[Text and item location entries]
★ ★ ★ ★ ★

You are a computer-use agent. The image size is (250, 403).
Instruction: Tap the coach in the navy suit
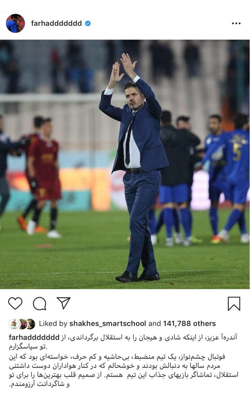click(x=134, y=167)
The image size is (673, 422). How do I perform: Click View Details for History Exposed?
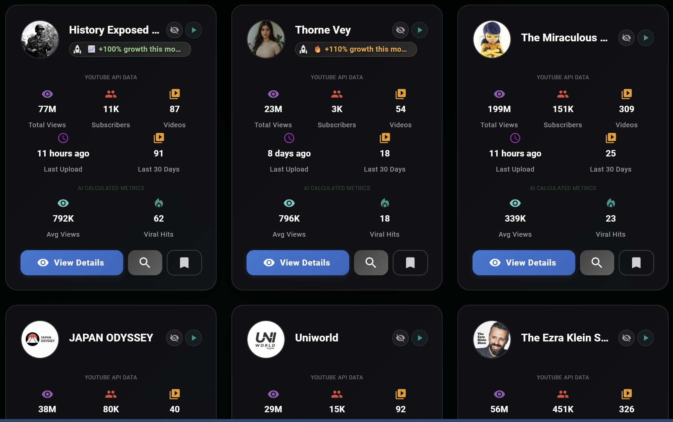[72, 263]
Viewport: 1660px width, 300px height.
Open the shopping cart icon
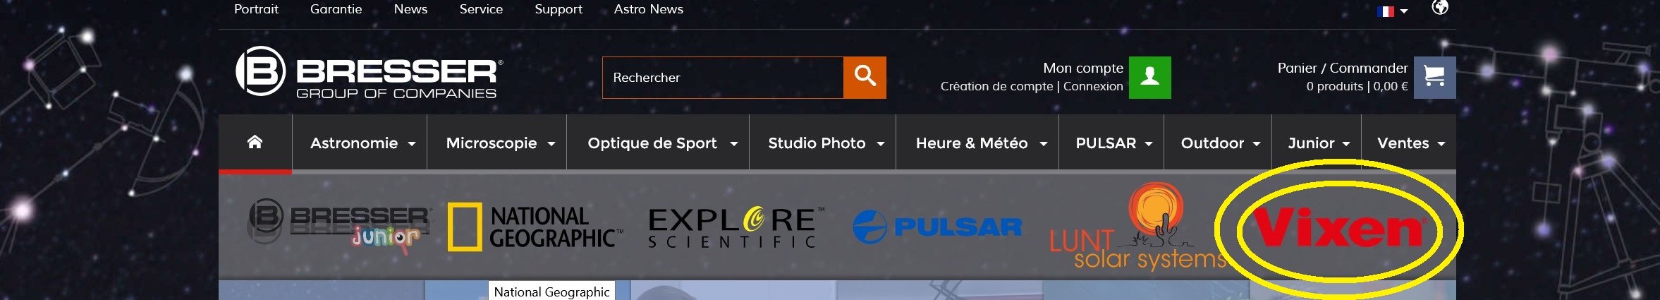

★ ★ ★ ★ ★

• Task requirements: Update the rows from the line containing "Viewport: 1660px width, 300px height." through the last row, swapping "shopping cart" for "checkout" and keeping everything else unchanged. Omit the pictures from your output.

• Written reply:
Viewport: 1660px width, 300px height.
Open the checkout icon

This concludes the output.